Following comparing and optimizing of the recognition aspect, we proceeded to simulate the number of hotspot pushes. Subsequently, we analyzed the hit results under varying numbers of pushes, with the findings presented in Table 2 and Fig 5:

Download:

Table 2. The comparison result for the HR@k with different k numbers.

https://doi.org/10.1371/journal.pone.0327548.t002

Download:

Fig 5. The HR@k result among different k.

https://doi.org/10.1371/journal.pone.0327548.g005

As depicted in Fig 5, the hit rate of the method proposed consistently outperforms other push methods across different numbers of pushes. Notably, its overall results remain stable even when pushing 10 corresponding movies. This observation suggests that the proposed method delivers higher precision with lower standard requirements, thus effectively meeting the need for precise pushes.

4.3 The practical test for the RL-Trans and ablation experiment

Upon completing the model’s training of the model using the public dataset, we assessed its performance on a self-constructed dataset. The self-constructed dataset comprises shopping preferences and relevant shopping data of nearly 100 types of products from a total of 500 users on shopping websites in this region. Following meticulous data cleaning and feature extraction, we conducted further model analysis. The results obtained for precision, recall, and F1-score are depicted in Fig 6:

Download:

Fig 6. The method comparison on the self-established dataset.

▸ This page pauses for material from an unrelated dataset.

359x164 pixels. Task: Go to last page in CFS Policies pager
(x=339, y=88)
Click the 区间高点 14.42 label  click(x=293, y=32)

https://doi.org/10.1371/journal.pone.0327548.g006

In Fig 6, it’s evident that the proposed method demonstrates superior recognition performance across all three evaluation metrics. When comparing precision indices, the recognition results of our method and the DeepFM method are relatively close, with values of 0.91 and 0.69, respectively.

However, in terms of recall indices, our method outperforms DeepFM significantly, indicating better stability and generalization performance.

To further evaluate the model, we compared different push targets with and without reinforcement learning across various test subjects. The results are illustrated in Fig 7:

Download:

Fig 7. The ablation experiment result for the HR@k.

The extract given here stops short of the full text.